Fishing line is somewhat elastic. It stays fairly tight on its own. I don't use it because it seems to break eventually anyway.

Popsicle sticks, either glued into the groove or stapled in place of the wedge.


----------



## beyondthesidewalks (Dec 1, 2007)

I use 50lb test, very thick, and it hasn't broken on me yet. Of course once the bees have completed attaching the combs to the side and bottom of the frame it has served its purpose. Any reinforcement that it offers after that is icing on the cake for me. I just want the heavy combs full of brood and/or honey to have some support, especially on hot summer days. You feel really bad when you lift a frame out of the hive, turn it over and helplessly watch the comb fall right out of it. I pull the fishing line as tight as I can get it and then staple it with an 18 guage staple. Doesn't budge on me. Strum the strings and it sounds a little like a Ukelele.


----------



## SteveBee (Jul 15, 2010)

Last year we used some foundationless frames and nailed the wedge on sideways to make a comb guide. This year, I've been putting together 400 of the foundationless frames Kelley's sells. They have the bevel already on the top bar.


----------



## Gypsi (Mar 27, 2011)

Does anyone but Kelleys offer the foundationless frames with the bevel?


----------



## Michael Bush (Aug 2, 2002)

>Does anyone but Kelleys offer the foundationless frames with the bevel? 

Not that I know of.


----------



## bigwoodsbees (Dec 24, 2010)

Has anyone tried putting a medium honey super filled with Kelley's beveled foundationless frames on a hive during a nectar flow? Did the bees do a good job drawing out comb that was relatively easy to remove? The weather here in MN is ridiculously warm for March and I am anticipating a much earlier spring nectar flow this year.


----------



## Michael Bush (Aug 2, 2002)

>Has anyone tried putting a medium honey super filled with Kelley's beveled foundationless frames on a hive during a nectar flow?

No, but I've used a box full of frames just like them... it works fine.


----------



## sfisher (Sep 22, 2009)

Mike how do you get them to draw frames for supers correctly then.


----------



## Michael Bush (Aug 2, 2002)

>Mike how do you get them to draw frames for supers correctly then. 

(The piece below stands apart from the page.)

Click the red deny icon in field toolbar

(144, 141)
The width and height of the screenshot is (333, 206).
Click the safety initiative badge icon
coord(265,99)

I don't understand the question. A full box of undrawn foundationless frames are drawn fine. A ladder might be helpful (a comb pulled up from below) but during a flow it's warm enough and there are enough bees that it doesn't really matter.


----------



## sfisher (Sep 22, 2009)

Mike you said if they are drawing brood comb they will only draw it appox. a inch thick, but if it is for honey they will draw it thicker and run it all together. Which is a problem that I have had before, the frames were so thick that you cant pull them out of the super. Is there a way to fix that problem?


----------



## Michael Bush (Aug 2, 2002)

If you put all the undrawn foundationless frames together it's not a problem. They will start several at a time and they will be on each frame. But if you put the foundationless frames between drawn, but not capped comb, then they fatten the drawn comb and don't draw the foundationless.


----------



## LetMBee (Jan 4, 2012)

M. Bush: I have had them do as you say, but I have also had them draw out entire deep frames of drone comb when checker boarding foundation less frames between drawn deep frames. The best luck I have had is nadiring foundation less frames under other boxes. They seem to cross comb less that way AND they don't beginning the comb building from the bottom of the frame. I have pictures of this and will up them when I get home.


----------



## Moccasin (May 18, 2010)

I used 50 Kelley beveled last year and I much prefer the wedge top instead because you cannot attach any kind of foundation to them if you want to. I may want to attach plastic comb someday I don't know. I have never found any trouble with the wedge tops in the first place. I just wanted to get a better look at the new beveled ones so I tried them.


----------



## Ramona (Apr 26, 2008)

KevinR said:


> You need to start with foundationless frames between already drawn comb. If you just put them in an empty box, my experience has been a giant mess.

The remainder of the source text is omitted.